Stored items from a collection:
^^^^^^^^
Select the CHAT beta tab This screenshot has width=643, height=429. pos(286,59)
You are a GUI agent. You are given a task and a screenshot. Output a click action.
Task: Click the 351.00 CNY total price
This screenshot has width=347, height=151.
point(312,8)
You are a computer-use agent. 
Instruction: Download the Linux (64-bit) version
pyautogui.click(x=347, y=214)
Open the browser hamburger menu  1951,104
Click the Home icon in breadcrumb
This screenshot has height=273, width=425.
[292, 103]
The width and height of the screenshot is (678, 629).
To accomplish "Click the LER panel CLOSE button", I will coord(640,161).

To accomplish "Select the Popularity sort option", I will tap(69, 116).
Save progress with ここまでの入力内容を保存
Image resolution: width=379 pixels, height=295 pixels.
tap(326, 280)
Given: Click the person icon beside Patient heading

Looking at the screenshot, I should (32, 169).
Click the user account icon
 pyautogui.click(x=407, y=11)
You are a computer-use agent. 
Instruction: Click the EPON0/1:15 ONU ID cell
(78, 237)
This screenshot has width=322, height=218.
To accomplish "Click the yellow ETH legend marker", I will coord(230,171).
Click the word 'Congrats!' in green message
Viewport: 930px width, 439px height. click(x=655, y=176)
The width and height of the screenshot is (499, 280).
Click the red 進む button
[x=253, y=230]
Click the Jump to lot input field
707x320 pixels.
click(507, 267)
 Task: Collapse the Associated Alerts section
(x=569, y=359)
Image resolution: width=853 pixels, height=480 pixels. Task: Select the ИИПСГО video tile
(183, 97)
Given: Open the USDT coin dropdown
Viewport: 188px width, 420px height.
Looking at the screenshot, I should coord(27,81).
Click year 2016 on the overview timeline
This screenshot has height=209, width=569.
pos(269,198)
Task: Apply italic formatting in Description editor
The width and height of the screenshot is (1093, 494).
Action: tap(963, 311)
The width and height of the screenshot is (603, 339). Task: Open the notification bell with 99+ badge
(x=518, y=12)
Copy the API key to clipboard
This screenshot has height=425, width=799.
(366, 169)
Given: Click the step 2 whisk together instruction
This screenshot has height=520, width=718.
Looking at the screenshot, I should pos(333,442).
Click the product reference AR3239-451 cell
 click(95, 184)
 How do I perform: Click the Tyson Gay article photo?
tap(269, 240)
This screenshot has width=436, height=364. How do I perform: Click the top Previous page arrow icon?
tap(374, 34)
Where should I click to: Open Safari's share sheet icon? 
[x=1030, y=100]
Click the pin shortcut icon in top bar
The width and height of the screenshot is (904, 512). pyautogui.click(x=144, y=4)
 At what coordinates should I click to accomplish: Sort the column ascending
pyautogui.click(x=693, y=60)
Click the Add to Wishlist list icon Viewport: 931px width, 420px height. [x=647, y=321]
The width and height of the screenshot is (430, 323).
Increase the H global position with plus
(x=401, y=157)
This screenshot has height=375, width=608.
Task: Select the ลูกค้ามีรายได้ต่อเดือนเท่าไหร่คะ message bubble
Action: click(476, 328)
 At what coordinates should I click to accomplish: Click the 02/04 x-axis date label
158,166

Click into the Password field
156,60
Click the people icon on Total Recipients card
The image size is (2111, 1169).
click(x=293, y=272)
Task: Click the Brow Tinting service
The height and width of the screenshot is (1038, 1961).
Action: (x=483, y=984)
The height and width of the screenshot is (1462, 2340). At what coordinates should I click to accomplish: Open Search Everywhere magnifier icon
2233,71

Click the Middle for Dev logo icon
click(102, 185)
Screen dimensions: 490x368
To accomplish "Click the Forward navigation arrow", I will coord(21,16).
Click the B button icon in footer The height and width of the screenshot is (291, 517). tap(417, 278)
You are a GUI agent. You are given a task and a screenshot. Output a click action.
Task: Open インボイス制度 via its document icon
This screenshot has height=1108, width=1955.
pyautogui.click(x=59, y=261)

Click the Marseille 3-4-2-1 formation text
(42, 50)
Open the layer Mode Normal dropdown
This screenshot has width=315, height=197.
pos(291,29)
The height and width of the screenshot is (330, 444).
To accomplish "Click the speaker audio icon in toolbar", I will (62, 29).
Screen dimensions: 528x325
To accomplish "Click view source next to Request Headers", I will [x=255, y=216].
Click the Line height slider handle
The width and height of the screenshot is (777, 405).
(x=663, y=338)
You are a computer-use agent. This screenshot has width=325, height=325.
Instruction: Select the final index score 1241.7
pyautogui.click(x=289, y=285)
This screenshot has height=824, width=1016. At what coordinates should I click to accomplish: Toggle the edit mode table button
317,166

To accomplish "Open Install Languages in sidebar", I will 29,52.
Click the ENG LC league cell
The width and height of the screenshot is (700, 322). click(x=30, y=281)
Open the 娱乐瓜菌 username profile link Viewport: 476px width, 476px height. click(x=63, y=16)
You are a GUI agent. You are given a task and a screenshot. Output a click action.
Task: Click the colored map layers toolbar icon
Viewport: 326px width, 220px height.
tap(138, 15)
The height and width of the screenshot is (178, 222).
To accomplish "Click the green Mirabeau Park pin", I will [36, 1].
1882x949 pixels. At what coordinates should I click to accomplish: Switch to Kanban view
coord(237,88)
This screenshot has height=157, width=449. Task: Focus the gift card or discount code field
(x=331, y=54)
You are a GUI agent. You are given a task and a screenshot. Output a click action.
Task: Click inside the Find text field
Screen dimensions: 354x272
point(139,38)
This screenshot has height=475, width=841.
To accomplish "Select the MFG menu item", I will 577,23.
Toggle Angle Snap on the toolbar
^^^^^^^^
_What the task requires_
Update every one of the records above by changing "GUI agent" to "interface agent", and keep all other text the same.

_Reply_
Select the CHAT beta tab This screenshot has width=643, height=429. pos(286,59)
You are a interface agent. You are given a task and a screenshot. Output a click action.
Task: Click the 351.00 CNY total price
This screenshot has width=347, height=151.
point(312,8)
You are a computer-use agent. 
Instruction: Download the Linux (64-bit) version
pyautogui.click(x=347, y=214)
Open the browser hamburger menu  1951,104
Click the Home icon in breadcrumb
This screenshot has height=273, width=425.
[292, 103]
The width and height of the screenshot is (678, 629).
To accomplish "Click the LER panel CLOSE button", I will coord(640,161).

To accomplish "Select the Popularity sort option", I will tap(69, 116).
Save progress with ここまでの入力内容を保存
Image resolution: width=379 pixels, height=295 pixels.
tap(326, 280)
Given: Click the person icon beside Patient heading

Looking at the screenshot, I should (32, 169).
Click the user account icon
 pyautogui.click(x=407, y=11)
You are a computer-use agent. 
Instruction: Click the EPON0/1:15 ONU ID cell
(78, 237)
This screenshot has width=322, height=218.
To accomplish "Click the yellow ETH legend marker", I will coord(230,171).
Click the word 'Congrats!' in green message
Viewport: 930px width, 439px height. click(x=655, y=176)
The width and height of the screenshot is (499, 280).
Click the red 進む button
[x=253, y=230]
Click the Jump to lot input field
707x320 pixels.
click(507, 267)
 Task: Collapse the Associated Alerts section
(x=569, y=359)
Image resolution: width=853 pixels, height=480 pixels. Task: Select the ИИПСГО video tile
(183, 97)
Given: Open the USDT coin dropdown
Viewport: 188px width, 420px height.
Looking at the screenshot, I should coord(27,81).
Click year 2016 on the overview timeline
This screenshot has height=209, width=569.
pos(269,198)
Task: Apply italic formatting in Description editor
The width and height of the screenshot is (1093, 494).
Action: tap(963, 311)
The width and height of the screenshot is (603, 339). Task: Open the notification bell with 99+ badge
(x=518, y=12)
Copy the API key to clipboard
This screenshot has height=425, width=799.
(366, 169)
Given: Click the step 2 whisk together instruction
This screenshot has height=520, width=718.
Looking at the screenshot, I should pos(333,442).
Click the product reference AR3239-451 cell
 click(95, 184)
 How do I perform: Click the Tyson Gay article photo?
tap(269, 240)
This screenshot has width=436, height=364. How do I perform: Click the top Previous page arrow icon?
tap(374, 34)
Where should I click to: Open Safari's share sheet icon? 
[x=1030, y=100]
Click the pin shortcut icon in top bar
The width and height of the screenshot is (904, 512). pyautogui.click(x=144, y=4)
 At what coordinates should I click to accomplish: Sort the column ascending
pyautogui.click(x=693, y=60)
Click the Add to Wishlist list icon Viewport: 931px width, 420px height. [x=647, y=321]
The width and height of the screenshot is (430, 323).
Increase the H global position with plus
(x=401, y=157)
This screenshot has height=375, width=608.
Task: Select the ลูกค้ามีรายได้ต่อเดือนเท่าไหร่คะ message bubble
Action: click(476, 328)
 At what coordinates should I click to accomplish: Click the 02/04 x-axis date label
158,166

Click into the Password field
156,60
Click the people icon on Total Recipients card
The image size is (2111, 1169).
click(x=293, y=272)
Task: Click the Brow Tinting service
The height and width of the screenshot is (1038, 1961).
Action: (x=483, y=984)
The height and width of the screenshot is (1462, 2340). At what coordinates should I click to accomplish: Open Search Everywhere magnifier icon
2233,71

Click the Middle for Dev logo icon
click(102, 185)
Screen dimensions: 490x368
To accomplish "Click the Forward navigation arrow", I will coord(21,16).
Click the B button icon in footer The height and width of the screenshot is (291, 517). tap(417, 278)
You are a interface agent. You are given a task and a screenshot. Output a click action.
Task: Open インボイス制度 via its document icon
This screenshot has height=1108, width=1955.
pyautogui.click(x=59, y=261)

Click the Marseille 3-4-2-1 formation text
(42, 50)
Open the layer Mode Normal dropdown
This screenshot has width=315, height=197.
pos(291,29)
The height and width of the screenshot is (330, 444).
To accomplish "Click the speaker audio icon in toolbar", I will (62, 29).
Screen dimensions: 528x325
To accomplish "Click view source next to Request Headers", I will [x=255, y=216].
Click the Line height slider handle
The width and height of the screenshot is (777, 405).
(x=663, y=338)
You are a computer-use agent. This screenshot has width=325, height=325.
Instruction: Select the final index score 1241.7
pyautogui.click(x=289, y=285)
This screenshot has height=824, width=1016. At what coordinates should I click to accomplish: Toggle the edit mode table button
317,166

To accomplish "Open Install Languages in sidebar", I will 29,52.
Click the ENG LC league cell
The width and height of the screenshot is (700, 322). click(x=30, y=281)
Open the 娱乐瓜菌 username profile link Viewport: 476px width, 476px height. click(x=63, y=16)
You are a interface agent. You are given a task and a screenshot. Output a click action.
Task: Click the colored map layers toolbar icon
Viewport: 326px width, 220px height.
tap(138, 15)
The height and width of the screenshot is (178, 222).
To accomplish "Click the green Mirabeau Park pin", I will [36, 1].
1882x949 pixels. At what coordinates should I click to accomplish: Switch to Kanban view
coord(237,88)
This screenshot has height=157, width=449. Task: Focus the gift card or discount code field
(x=331, y=54)
You are a interface agent. You are given a task and a screenshot. Output a click action.
Task: Click inside the Find text field
Screen dimensions: 354x272
point(139,38)
This screenshot has height=475, width=841.
To accomplish "Select the MFG menu item", I will 577,23.
Toggle Angle Snap on the toolbar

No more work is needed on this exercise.